No estado do Rio Grande do Sul, o uso da irrigação, destina-se sobremaneira a produção de grãos como arroz, milho e soja, assim como ao cultivo dos pastos irrigados para alimentação do rebanho bovino, seja na pecuária leiteira ou de corte (DOLABELLA, 2009; MIGUEL, 2013). Dada a importância da irrigação para o crescimento e dinamicidade do setor agrícola nesta unidade da federação, a mesma possui uma Política Estadual de Irrigação do Rio Grande do Sul (Lei Estadual nº 14.328, de 23 de outubro de 2013) e um Plano Diretor de Irrigação.

O conjunto das demandas consuntivas de água, advindas de diferentes ramos da economia, assim como da necessidade premente de abastecimento dos centros urbanos e áreas rurais, faz com que o direito à exploração e uso da água seja regulado pelo Estado, por meio da emissão de outorgas, como exposto anteriormente. No período entre 2001 e 2015 foram emitidas pela Agência Nacional de Águas, um total de 16.777 outorgas de uso da água em diferentes bacias hidrográficas do país. Como exposto a partir do gráfico 07.

Figura 10. Brasil: demanda consuntiva de água para dessedentação animal e uso industrial em m³/s (2016)

Figura 11. Brasil: demanda consuntiva de água para irrigação e demanda consuntiva total em m³/s (2016)

Gráfico 07. Brasil: número de outorgas emitidas por ramo produtivo (2001-2015)

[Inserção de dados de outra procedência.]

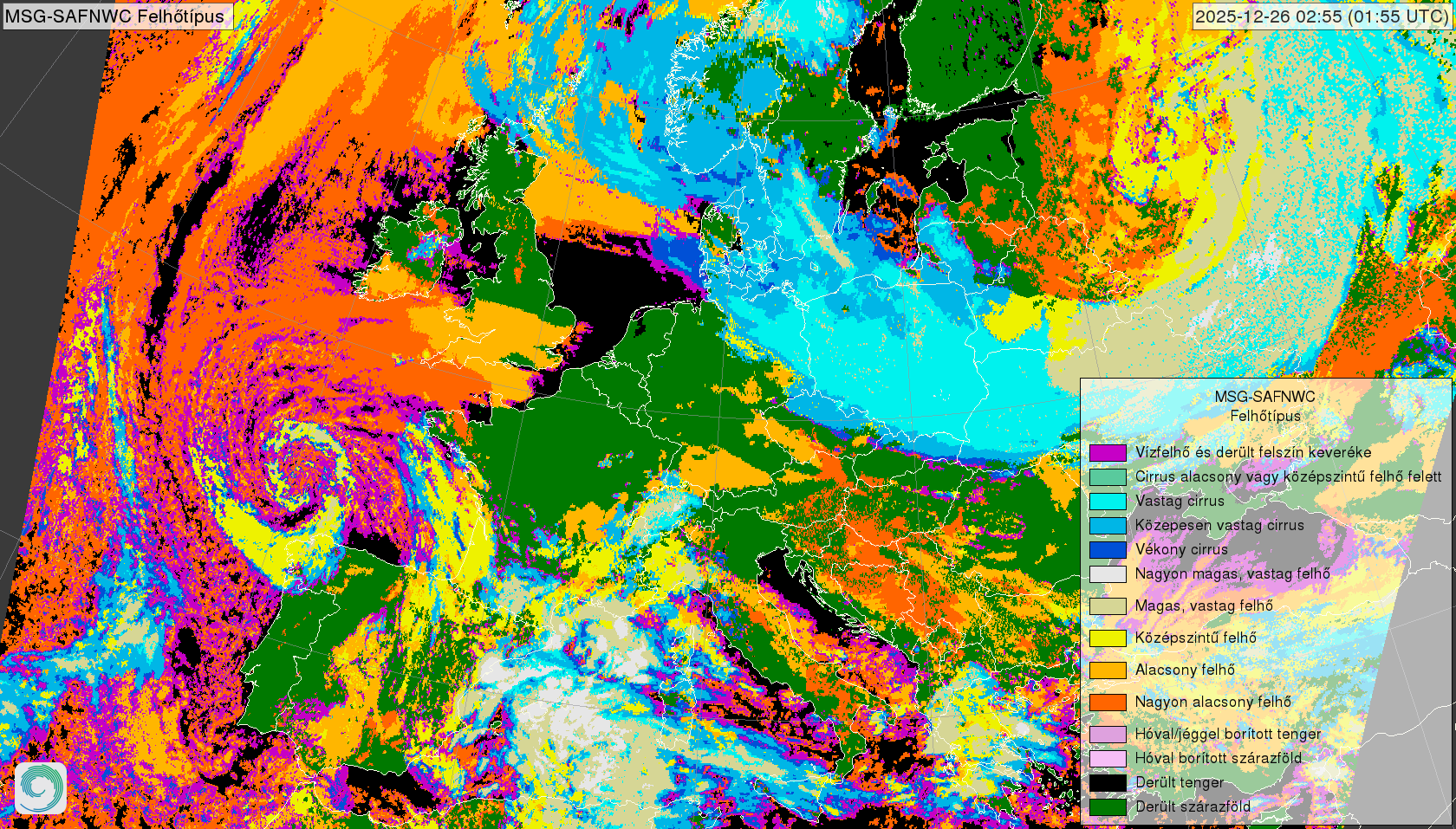This screenshot has width=1456, height=829.
Task: Select the teal Cirrus alacsony felhő felett swatch
Action: click(x=1108, y=476)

Entre os anos de 2001 e 2015 a proporção no aumento de outorgas emitidas foi de 98,37%, com destaque para os anos de 2013, 2014 e 2015 quando foram emitas, respectivamente, 2.008, 2.104 e 1.776 autorizações permitindo a exploração e uso da água para fins comerciais e consuntivos (ANA, 2016e). Em 2014, ano que em se observa uma alta na emissão de outorgas, os estados que mais as concederam foram Minas Gerais com 648 outorgas, Bahia com 451 outorgas e Pernambuco com 313 outorgas. Como exposto no mapa 17, estas outorgas se concentram, sobretudo na Bacia Hidrográfica do Rio São Francisco (ANA, 2016e).

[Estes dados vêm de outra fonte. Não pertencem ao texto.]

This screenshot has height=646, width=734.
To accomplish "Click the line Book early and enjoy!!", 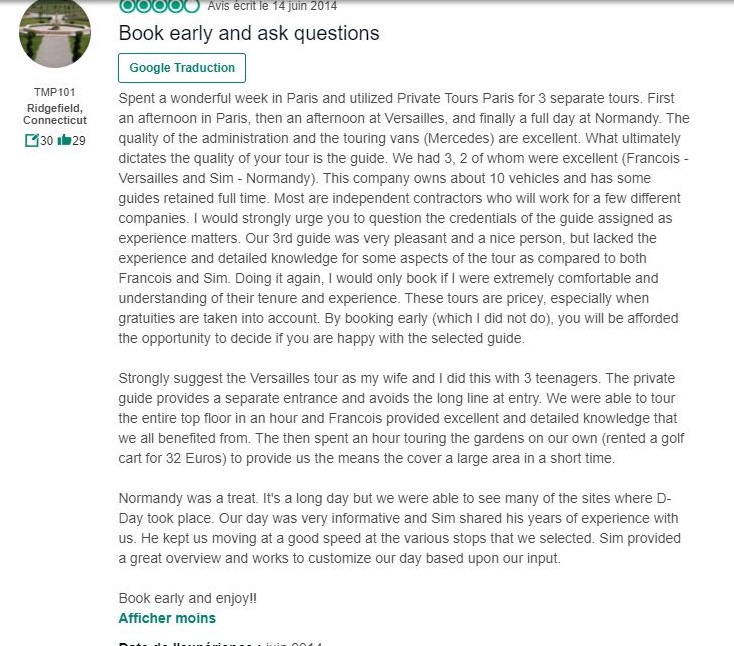I will [187, 598].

Depreende-se que a irrigação é a atividade produtiva que nos últimos tempos mais tem demandado por água para seu efetivo desenvolvimento, ainda que com variações significativas, todavia, despontando sempre como o ramo para o qual é emitido o maior número de outorgas do uso da água, juntamente com a indústria e a mineração.

É notório o diferencial no que se refere à demanda e ao número de outorgas emitidas para irrigação com relação a outras atividades produtivas com elevado potencial de consumo, tais como a indústria e a mineração. É válido também ressaltar que o número de outorgas emitidas individualmente para cada uma dessas atividades é superior às aprovisionadas para fins de abastecimento humano ou criação animal.

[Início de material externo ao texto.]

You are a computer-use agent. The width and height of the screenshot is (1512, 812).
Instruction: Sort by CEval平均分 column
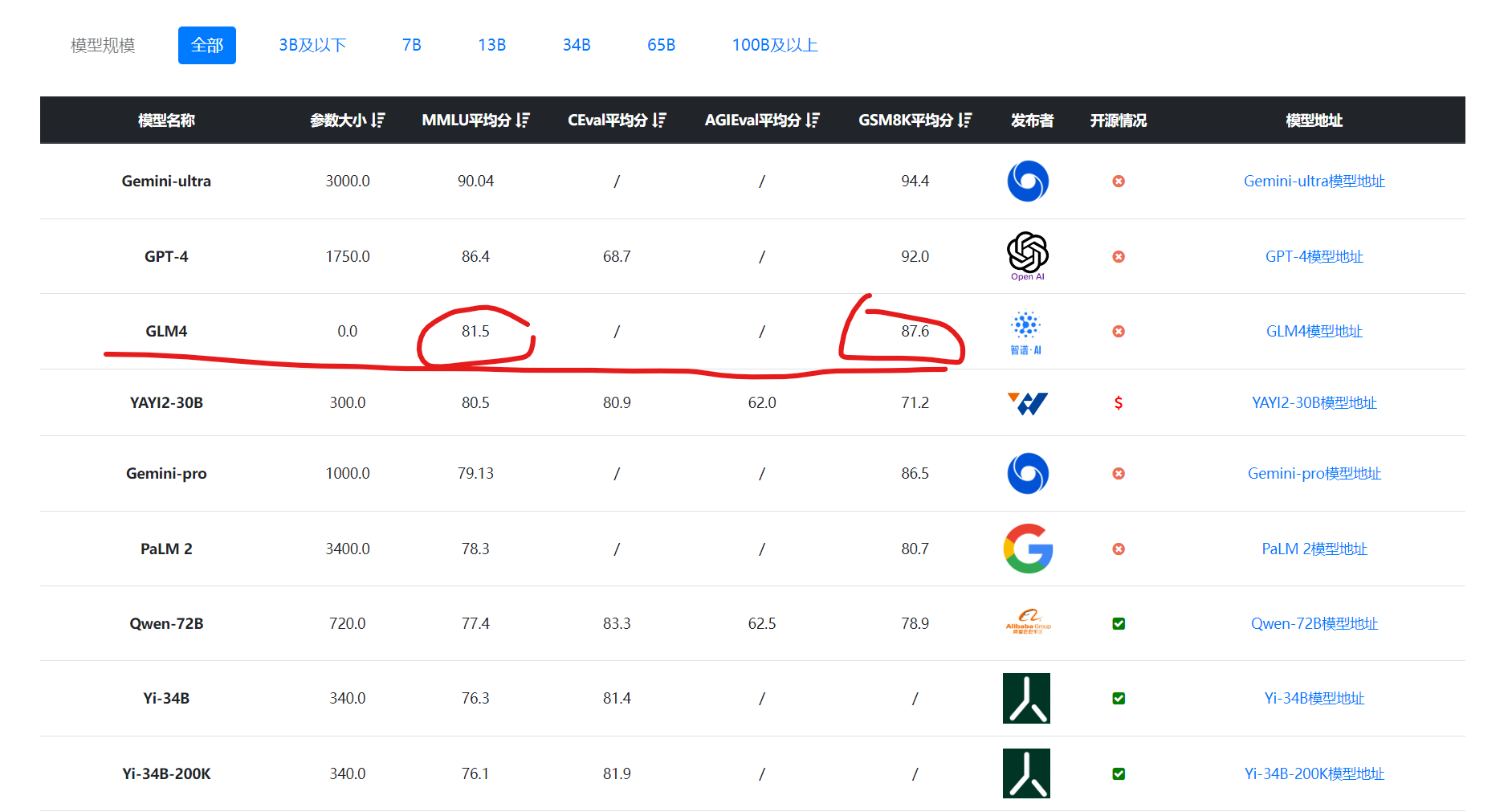(x=660, y=120)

As outorgas emitidas para o ramo da irrigação nos estados da Bahia, Minas Gerais e Pernambuco no ano de 2014, correspondem a 77,8% do número de outorgas emitidas para fins de irrigação no país e a 59% de todas as outorgas emitidas no Brasil, englobando para além da irrigação, serviços como o abastecimento público e o esgotamento sanitário, e outras atividades produtivas como a aquicultura, criação animal, indústria e mineração, dentre outras.

Como exposto no mapa 17, a emissão de outorgas no Brasil tem se concentrado no leito dos grandes rios que recortam o país, contribuindo assim para a configuração de seu território. Dentre os rios com maior concentração de outorgas, destaca-se o Rio Paraná-Tietê, Rio São Francisco e Rio Tocantins, onde estes havendo uma prevalência de outorgas de uso da água para provimento de sistemas de irrigação.

As outorgas concedidas para a prática da irrigação nas terras banhadas pelo Rio São Francisco apresentam como demandas centrais a irrigação da uva, manga, banana, goiaba, soja, feijão, milho e capim. Conforme exposto pela ANA (2016e), os métodos de irrigação utilizados são bastante diversificados, englobando desde o tradicional método da irrigação por inundação, até sistemas de engenharia sofisticados como a irrigação por gotejamento ou autopropelida.